The point of privilege arises out of the tabling of the annual report of the information commissioner for 1999-2000. I would just like to remind the House, but more specifically the government, that Mr. Reid presents his report to the Speaker of the House. He says:
Dear Mr. Parent:
I have the honour to submit my annual report to Parliament.
This report covers the period from April 1, 1999 to March 31, 2000.
The point I am trying to make here is that this report and the officer who has made this report is a creature of parliament and answers to parliament. What we see developing here in the report of the information commissioner is part of a larger disease that affects the Canadian body politic, and that is, the relationship between the government and parliament is not what it should be. What we have reported here, and which should be a concern for anyone, especially the Chair who is concerned with the integrity and the reputation of parliament, is evidence of what most of us see here every day, and that is that the government has contempt for the role of parliament and the democratic process.
In this case, it is contempt for an officer of parliament. In this case, we see evidence of the systematic attempts to frustrate the efforts of an officer of this parliament, the information commissioner, the person who reports to this parliament, to obtain the kind of information that he is mandated to obtain under the freedom of information act.
This report comes from someone with extensive experience in government and who was actually once a Liberal member of parliament. This would certainly, in fairness, give the lie to some of the things we sometimes think, that just because someone has partisan considerations he will never give the government a hard time. This guy is giving the government a hard time and properly so, but it points even more so to how bad the government practices must be in this particular instance.
I think, Mr. Speaker, that you should consider this point of privilege very favourably. For me it is just one more symptom of a larger disease, and that is the contempt that this government has for this House.

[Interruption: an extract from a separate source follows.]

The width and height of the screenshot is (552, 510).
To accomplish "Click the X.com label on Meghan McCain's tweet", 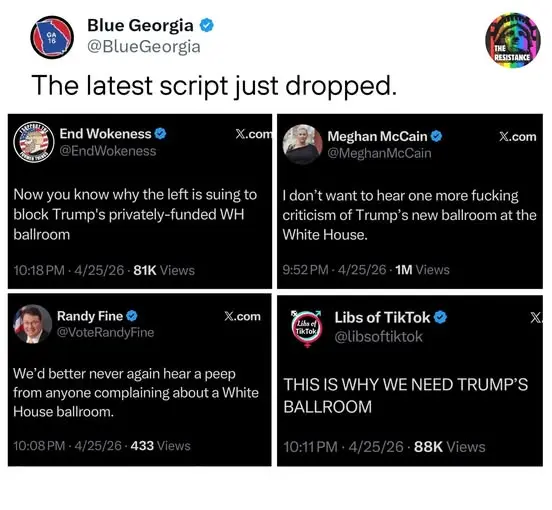I will 518,137.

I am not pointing fingers at the government House leader. In many respects, as is too often the case unfortunately, the people above the government House leader, those people in the Prime Minister's Office, in the senior bureaucracy and in treasury board, treat us all with contempt.
It is not a question of government members treating opposition members with contempt. It is a question of the Prime Minister's office, that small circle around him, and the senior bureaucracy treating all of us with contempt, whether we are a government House leader or an opposition House leader. We have all fallen into the same basket as far as they are concerned: people whose will is to be thwarted, whose status is to be diminished and who, instead of being respected because they are elected, are held to be the very people that obstruct their will.
Time and time again we see the collective consensus of those in the senior bureaucracy and in the Prime Minister's office. The information commissioner has laid bare the reality of this as far as freedom of information is concerned. It behooves us all, including you, Mr. Speaker, to seize this opportunity to initiate a debate on what is a growing problem.
Although points of privilege cannot become election issues, this frankly is something that the Canadian people ought to take into account. We have seen another contempt of parliament just today when people are appointed to cabinet who have never been elected. It is better to be an unelected friend of the Prime Minister than an elected member of parliament who the people vote for. Imagine that. Let us bring in some of the backroom boys.